The infrastructure cost of fixing this is real — impression logging at scale is not free, joining recommendation logs with engagement logs requires deliberate data engineering, and computing avoid lists for hundreds of millions of users requires a proper batch pipeline. But the alternative is a system that is constitutionally incapable of learning what people don't want, which means it will keep recommending it, which means people will keep leaving.

💡 Insight

The best recommendation systems are not the ones with the most sophisticated ranking models. They're the ones that have the most complete picture of what users actually want — and the architectures that enable that completeness treat silence as data, not as the absence of data.

Bottom Line

Your recommendations are a selection function. Right now, you're selecting from the full content space with a positive-signal-only preference model. That's like choosing a restaurant for someone by learning their favourite cuisines but never learning their allergies.
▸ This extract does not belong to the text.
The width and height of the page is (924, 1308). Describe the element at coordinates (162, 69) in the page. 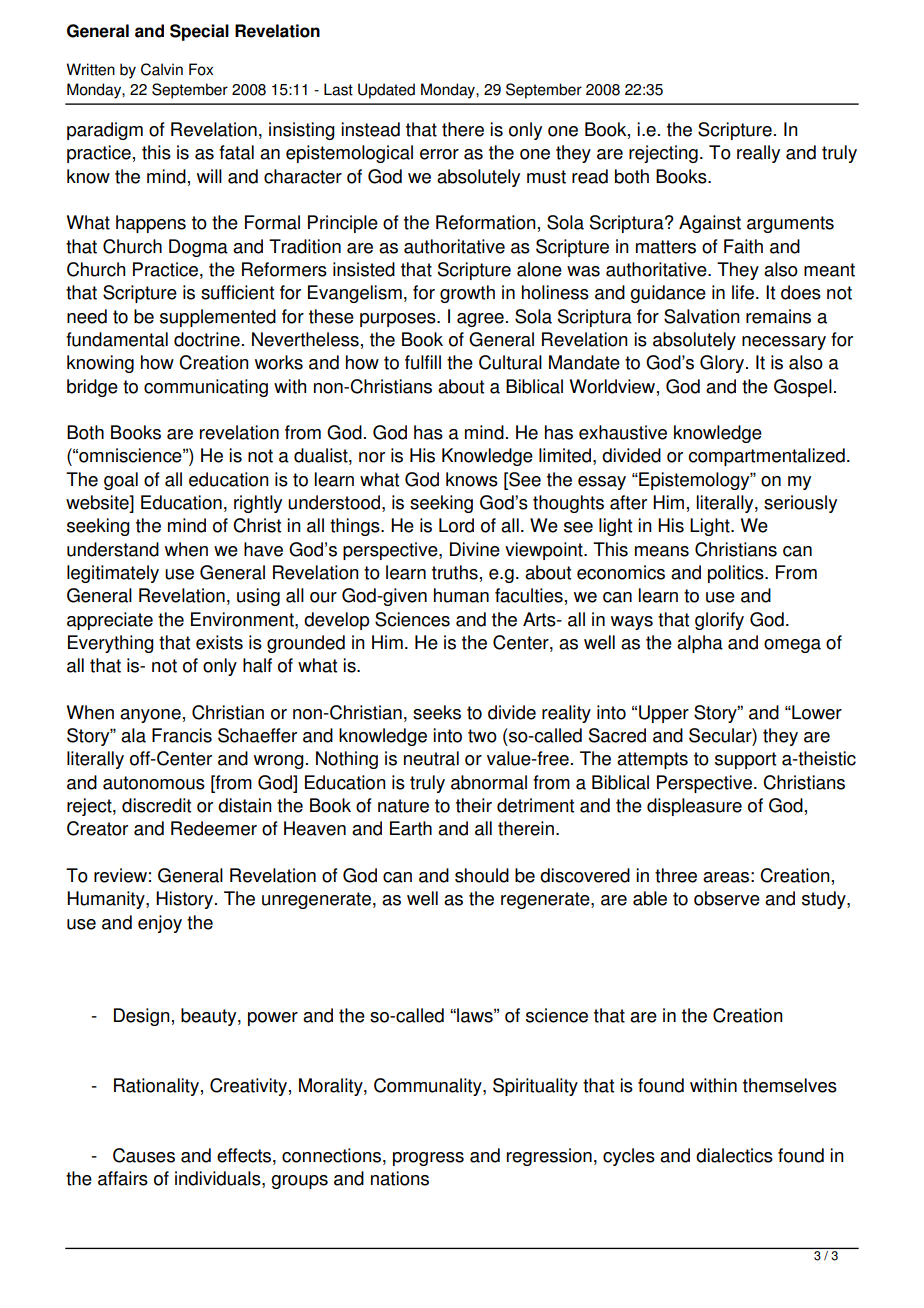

Add the signal types: abandonment (60s threshold, per category), one-and-done (join your recommendation log to your engagement log, it's the most important join you're not doing), exposed-not-engaged (which requires actual impression logging, so start there), duration caps (per-user, model it, store it), and avoid signals (pre-compute them, cache them, filter on them upstream of ranking).

Weight them with recency decay, confidence tiers, and a soft-constraint approach that preserves discovery. Start conservative — one abandonment is noise, fifteen is signal. Tune from observation.

And for the love of everything, log your impressions. Without that, you're not building a negative signal system. You're building a guess.